◆ EXERCISE AIM ◆
Repeat, line for line, only the span that opens at the "1024x576 pixels." line and closes at the final line below. Skip the pictures.

AVAILABLE DATA START

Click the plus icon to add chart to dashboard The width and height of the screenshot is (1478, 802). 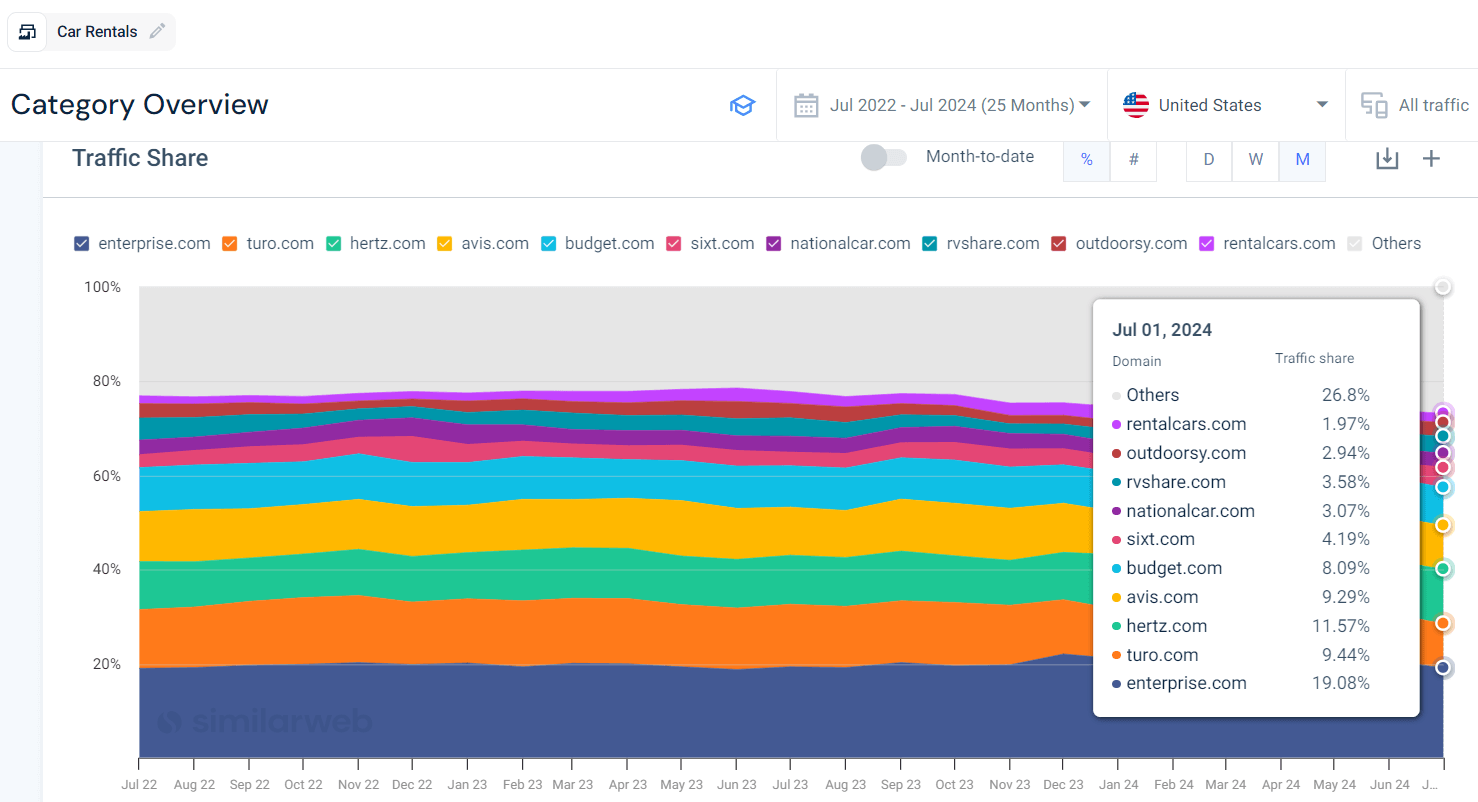point(1432,158)
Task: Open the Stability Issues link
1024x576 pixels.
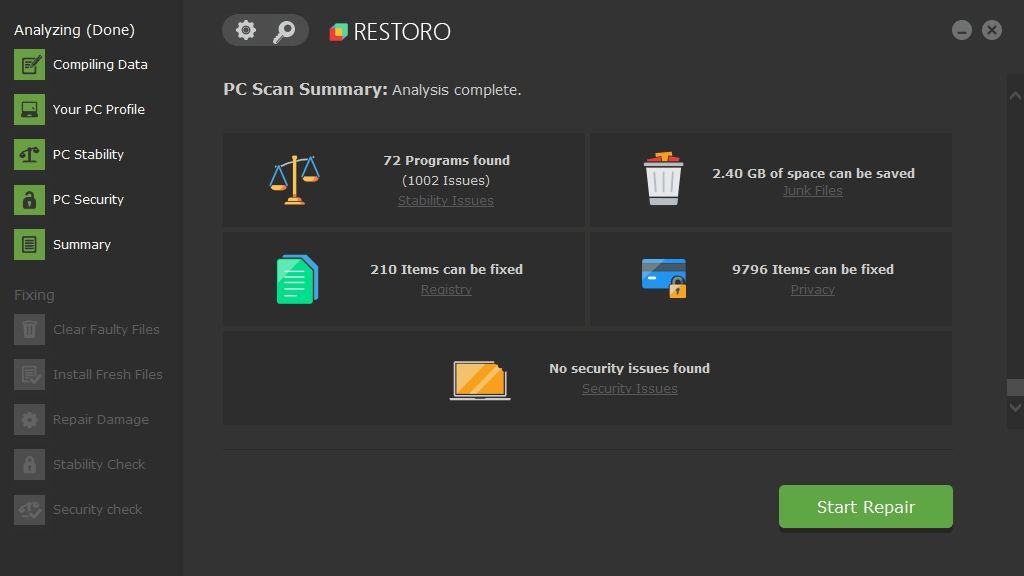Action: click(446, 201)
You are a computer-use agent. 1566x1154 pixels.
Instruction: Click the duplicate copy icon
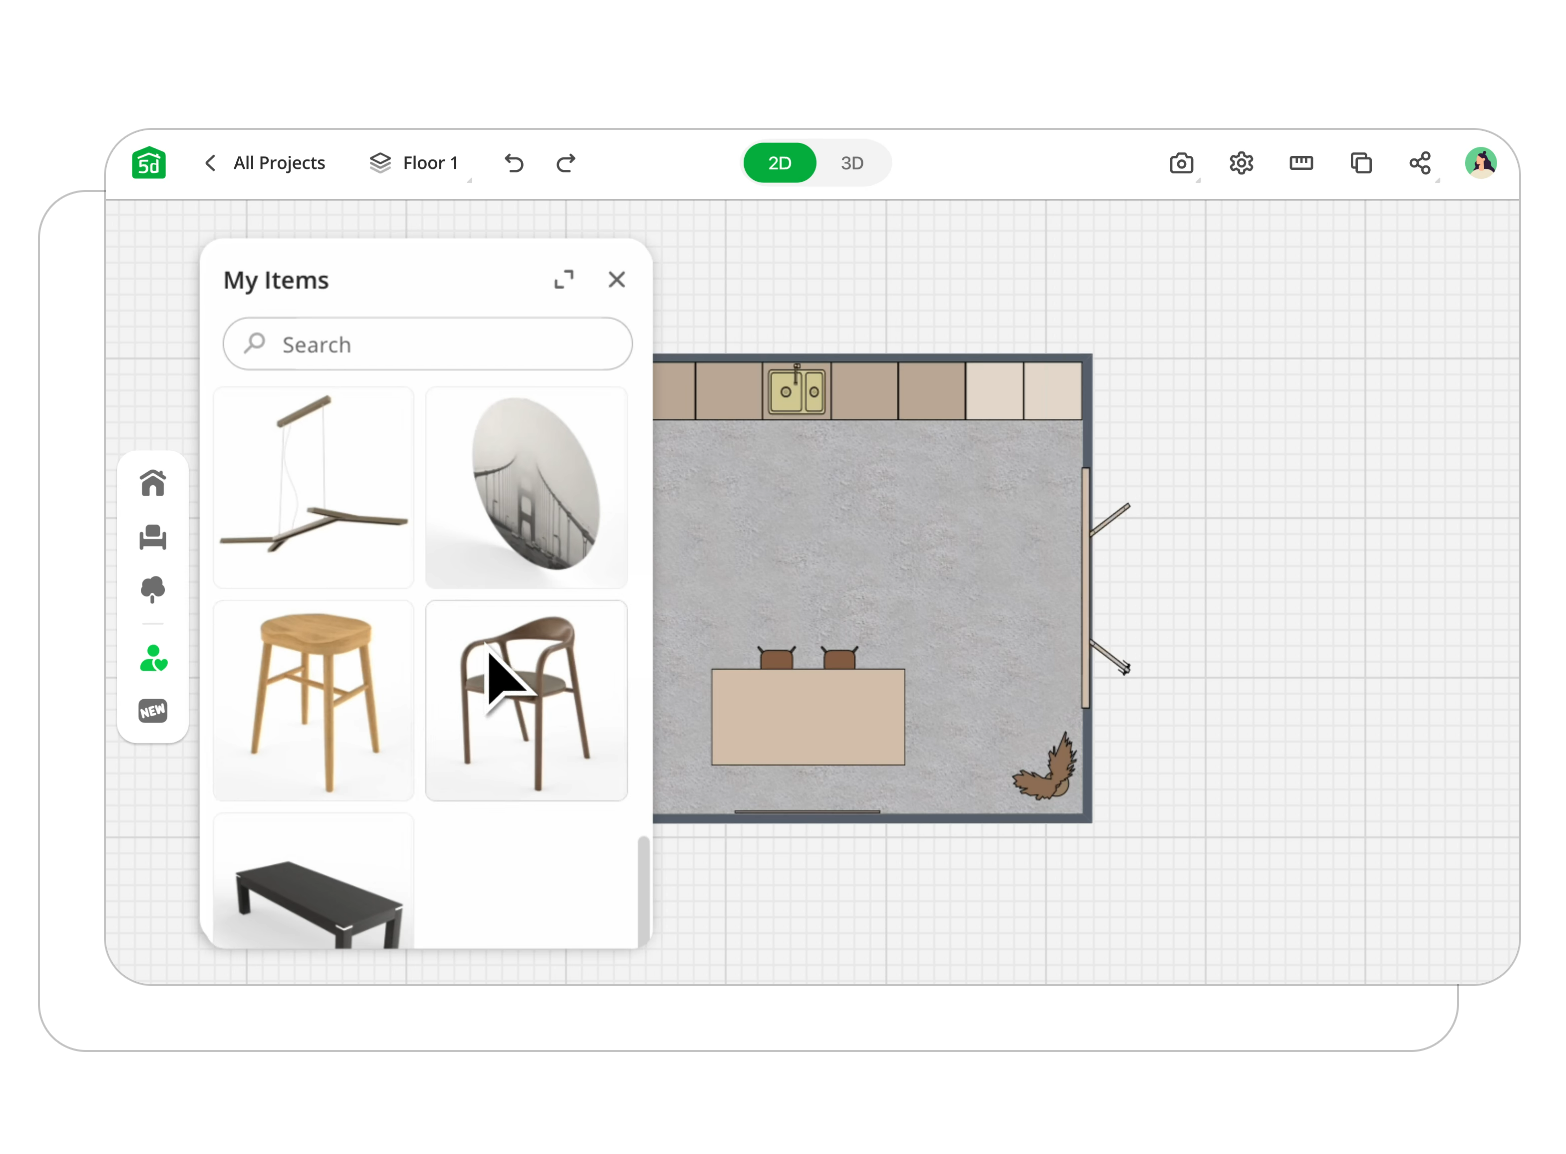click(1361, 163)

AVAILABLE DATA END

◆ EXERCISE RESPONSE ◆
1024x576 pixels.
Action: click(446, 201)
You are a computer-use agent. 1566x1154 pixels.
Instruction: Click the duplicate copy icon
click(1361, 163)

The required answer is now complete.